# lefty top oder flop???



## brownsugar (9. April 2003)

sers´leute,

was haltet ihr von der lefty??? 

taugt diese gabel im cc-bereich evtl. auch für downhills???

danke im voraus für eure mails.


gruss


markus


----------



## bugmtb (10. April 2003)

Also meiner Meinung nach ist die LEFTY (Elo) einer der besten Federgabeln der Welt !
Ich fahre sie jetzt das 2te Jahr in CC und Marathon Rennen.
Ohne Probleme!!!
Irsinnig steif und mega komfort (10cm Federweg,einstellbar)
Natürlich kann man sie im Downhill auch benutzen.
(siehe Cedric Garcia Team Siemens/Cannondale)
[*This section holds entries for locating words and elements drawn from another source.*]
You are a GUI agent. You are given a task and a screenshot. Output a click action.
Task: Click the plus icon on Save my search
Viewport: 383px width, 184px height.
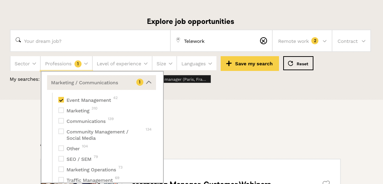229,64
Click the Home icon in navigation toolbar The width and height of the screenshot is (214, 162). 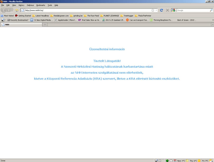coord(17,10)
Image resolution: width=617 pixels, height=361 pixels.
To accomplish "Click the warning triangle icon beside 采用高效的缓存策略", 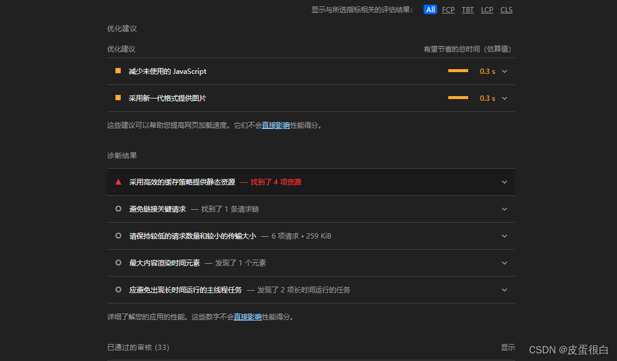I will click(118, 182).
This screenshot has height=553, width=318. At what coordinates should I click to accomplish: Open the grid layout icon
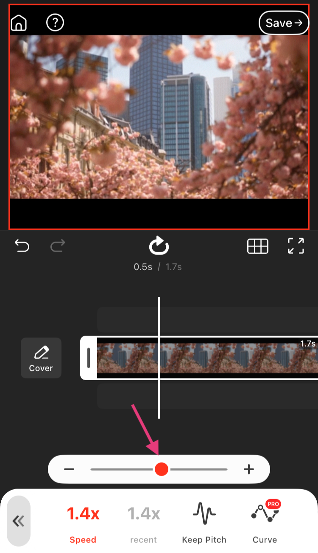258,246
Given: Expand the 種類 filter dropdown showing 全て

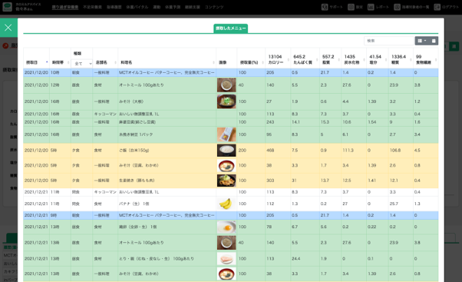Looking at the screenshot, I should (x=82, y=64).
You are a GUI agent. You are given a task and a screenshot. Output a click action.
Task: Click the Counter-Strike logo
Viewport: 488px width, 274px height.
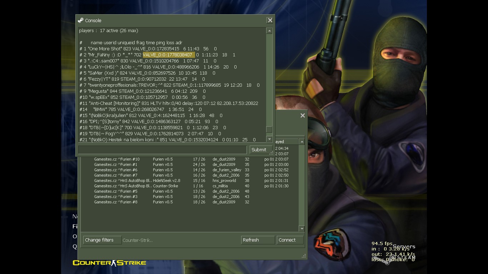pos(109,263)
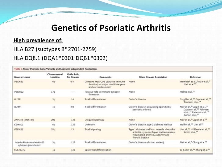Select the 'High prevalence of:' heading
222x167 pixels.
pos(38,40)
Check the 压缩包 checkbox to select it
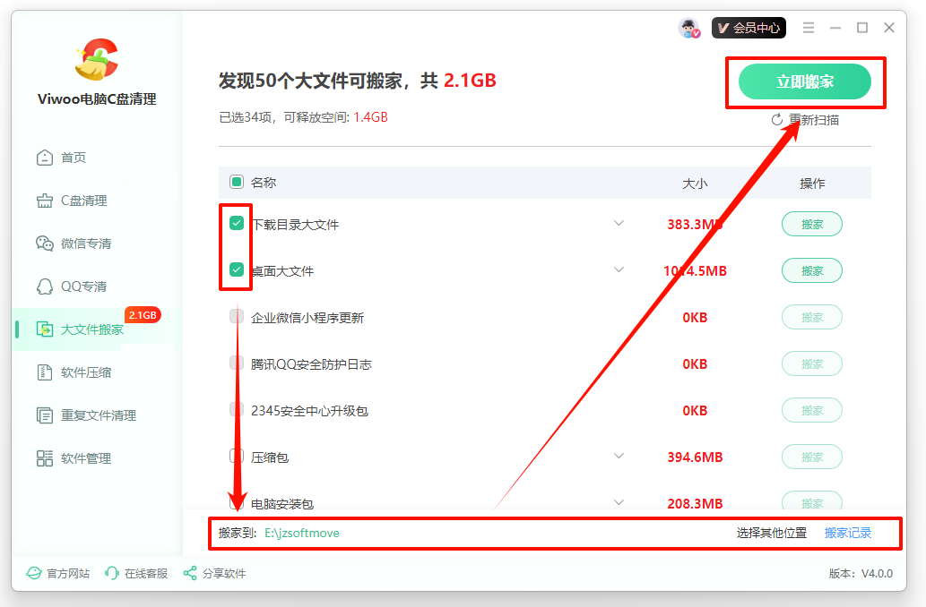This screenshot has height=607, width=926. click(236, 457)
...nun bin ich auf Eure Meinungen gespannt!


----------



## MTB-News.de




----------



## Bassi (10. April 2003)

Also da muss ich bugmtb ABSOLUT recht geben !! Ich fahre zwar die Lefty Carbon (auch mit ELO) die nur 80mm hat, aber für XC und Marathons kann ich mir keine bessere Gabel vorstellen ! Steif, leicht (!!!), mega Optik und das elektronische Lockout mit dem Knöpfchen direkt neben dem Griff, ist super. Einfach mal kurz daumen nach links bewegt und fertig. Dazu hat man diese blöde Steuersatz Einstellerei nicht mehr. Einmal eingebaut, fest !

Ich fahre sie zwar noch nicht so lange, aber sie wird bei mir hart dran genommen. Sehr schottiger, steiniger Untergrund und XC Rennen, und bisher konnte ich noch keinen Mangel feststellen. Allerdings befürchte ich das wenn mal was passiert, das es dann teuer werden könnte. 
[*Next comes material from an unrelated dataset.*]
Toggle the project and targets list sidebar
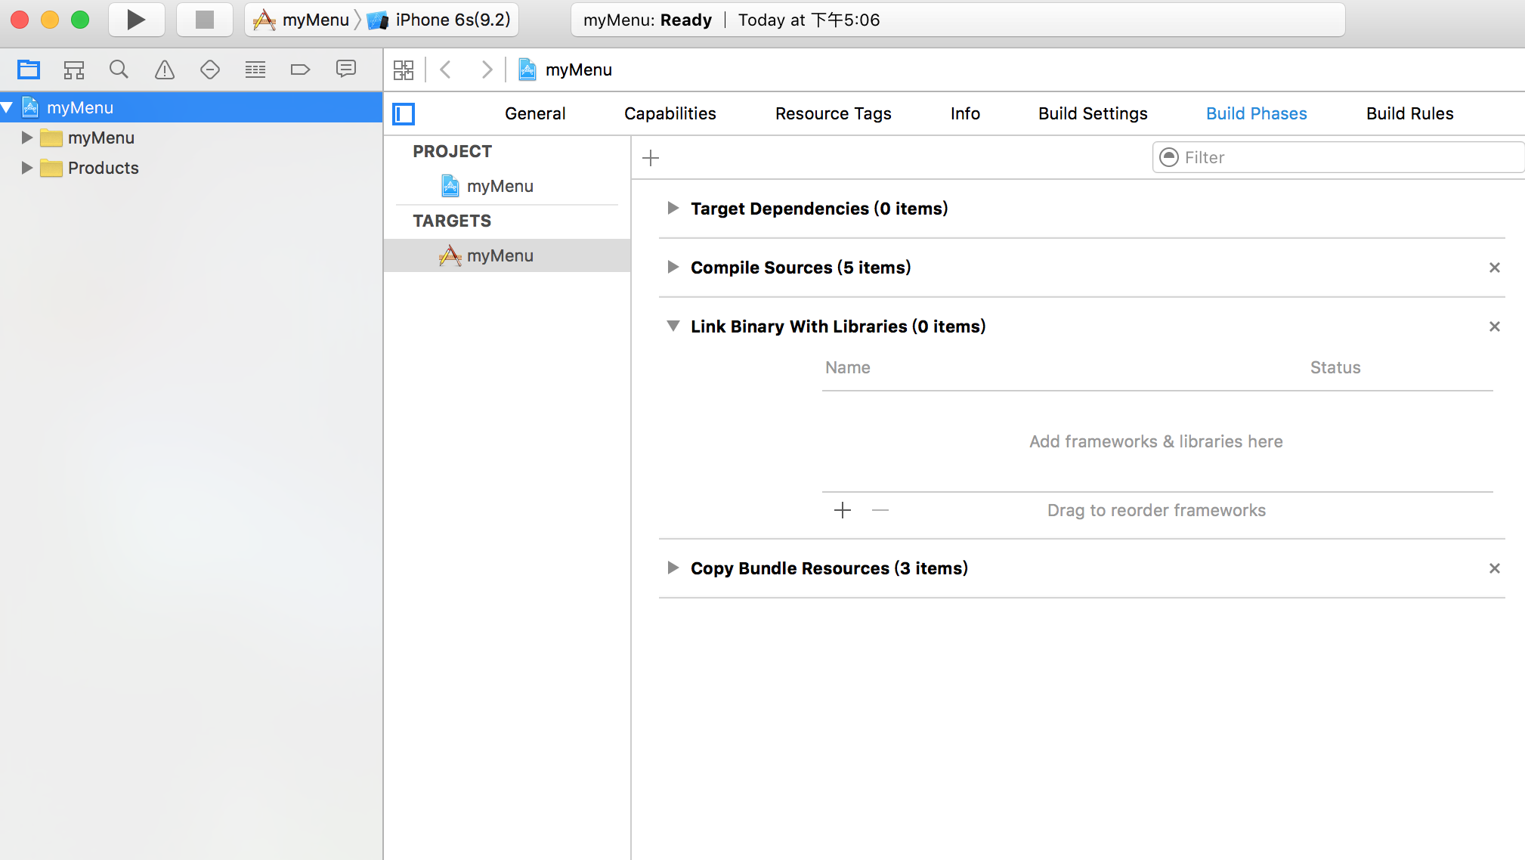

Trotzdem: Eine der besten Gabeln der Welt, die ich nur empfehlen kann !!!!!!!


----------



## Thomas S. (17. April 2003)

Schrott!

Sachlich bleiben, Kollege!

Gruesse, rikman/Forum Team


----------



## jneumann (17. April 2003)

Hallo,

habe mir bisher auch immer diese Kommentare wie "Schrott" usw. nur angesehen und mir jetzt ein Jekyll mit Lefty Carbon zugelegt und ich muss sagen top!!!

Die Gabel ist wirklich sensationell - steif, spricht sehr gut an, sehr leicht, auch trotz brachialer Bremsleistung kein Verzug bei Abfahrten und hohen Geschwindigkeiten - ich kann Sie nur empfehlen. Desweiteren wird Sie auch mit relativ geringen Luftdruck gefehren - 5 bar - was für eine lange Lebensdauer spricht - für CC die Gabel schlechthin.
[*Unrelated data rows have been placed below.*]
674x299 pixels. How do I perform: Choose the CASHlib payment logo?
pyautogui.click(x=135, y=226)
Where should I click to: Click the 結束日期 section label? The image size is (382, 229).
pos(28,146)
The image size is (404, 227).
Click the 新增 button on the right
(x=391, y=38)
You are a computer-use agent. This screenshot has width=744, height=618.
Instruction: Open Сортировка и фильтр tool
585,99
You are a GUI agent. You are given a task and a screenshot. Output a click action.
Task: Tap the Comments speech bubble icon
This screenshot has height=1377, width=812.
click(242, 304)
So, das wars jetzt mal zu diesen Postings mit keinem Inhalt. Es gibt auf dieser Welt viele gute Gabeln aber man sollte schon qualifiziert posten und nicht nur irgendwelchen Phrasen oder CD-Hassern nacheifern - besonders dann, wenn man wie desöfteren die Dinge nur vom Hörensagen nacheifert.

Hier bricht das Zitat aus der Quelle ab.